Hoffman Establishes Fort Mojave

1859

Hoffman reported that the route he had taken across the Mojave Desert was too difficult to send troops through in larger numbers. General Clarke followed his advice and sent him to Fort Yuma to organize incoming troops and establish a supply line, preparatory to establishing a post at the place from which Beale had crossed the Mojave in 1857. Hoffman, whose report of his encounter at Beaver Lake was interpreted by Clarke as the report of an attack by the Mojaves, was given orders in accord with this view. He was to march against the Mojaves and Chemehuevis, and if they declined to engage in combat, to demand the chiefs who had made the attack on his party and take them hostage. If the hostages were not forthcoming, Mojave fields were to be laid waste, and further cultivation of the fields denied them (Sherer 1994:93-94).

In the spring of 1859, while Hoffman was still trying to establish a fort at Beale's Crossing, Beale was assembling a road-working party in Albuquerque to build the road he had laid out on his earlier trip. It seemed advisable to send some of the food and supplies they needed from Los Angeles. After due consideration, Beale's associate, Samuel A. Bishop, left Los Angeles on March 1 with 38 men, "ten camels, six 6-mule wagons, and a number of pack mules." At Cave Canyon in the Mojave Desert, they were joined by a "mail party" of the Central Overland Mail Company. This enlarged group was met by an estimated 1,500 Mojave, assembled by the five militant chiefs against the advice of AratÍve, which shot at the whites in such a way as to purposefully miss hitting them. Both sides then retreated, but the five militant chiefs and some others eventually attacked the intruders, who shot two of them, one of them fatally (Kroeber and Kroeber 1973:17-19). Bishop sent most of his party back to Pah-Ute Creek, cached some supplies there, sent his wagons and teams "back to civilization," and pushed on with camels, mules, and some supplies to cross the Colorado north of the Mojave villages, and thereby get some supplies to Beale (Casebier 1975).

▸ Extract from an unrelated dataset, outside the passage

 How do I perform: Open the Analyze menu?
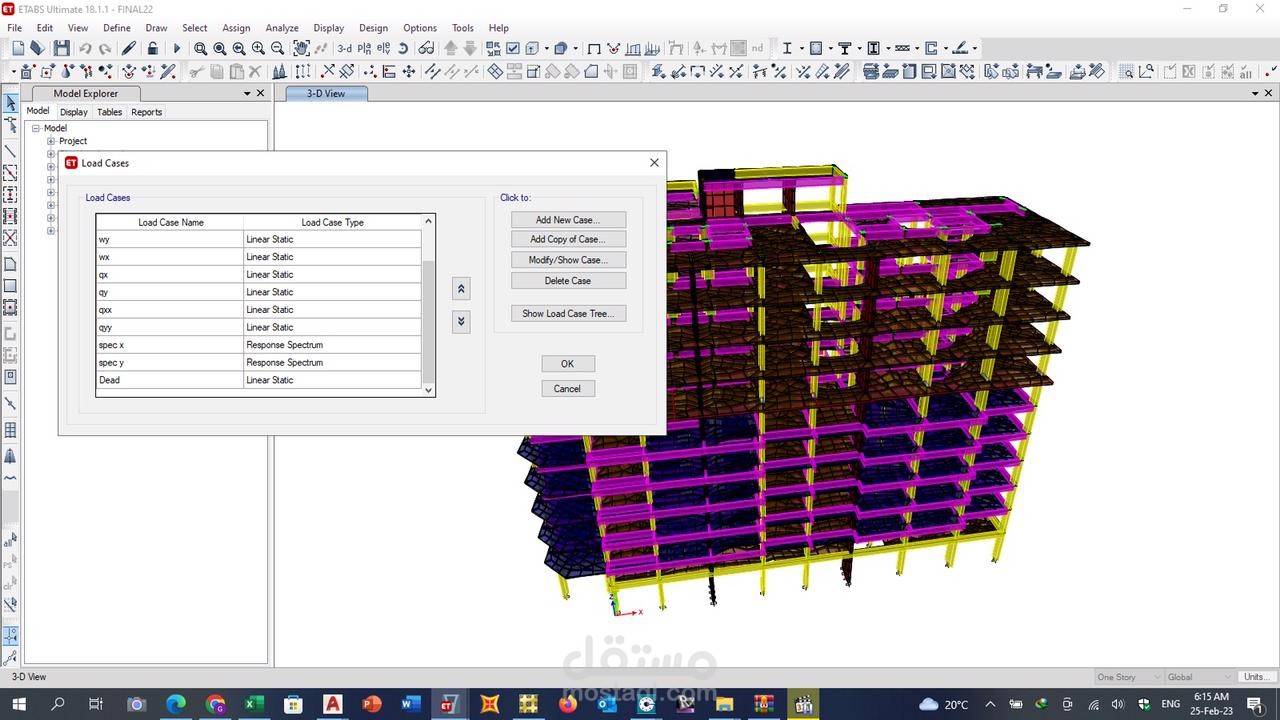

Hoffman gave notice to the Quechan that he was establishing a military post among the Mojave, but that no peaceful Indian would be harmed. Soldiers poured into Fort Yuma, and two steamers Colorado and General Jessup stood ready to carry them up the river; one command of dragoons marched to the river across the Mojave despite Hoffman's opinion that the trip was too difficult by that route. When these troops arrived together at Beale's Crossing, Hoffman was able to establish a post there without any opposition from the Mojave, who, on April 23, 1859, accepted the terms he had laid down for surrender, which included there being no opposition to the establishment of roads and posts through and in their country, and travel free from harassment; one hostage from each of the six Mojave bands; the chief who commanded the attack on Hoffman as hostage; and three of those who took part in the attack as hostages (Sherer 1994:94-95).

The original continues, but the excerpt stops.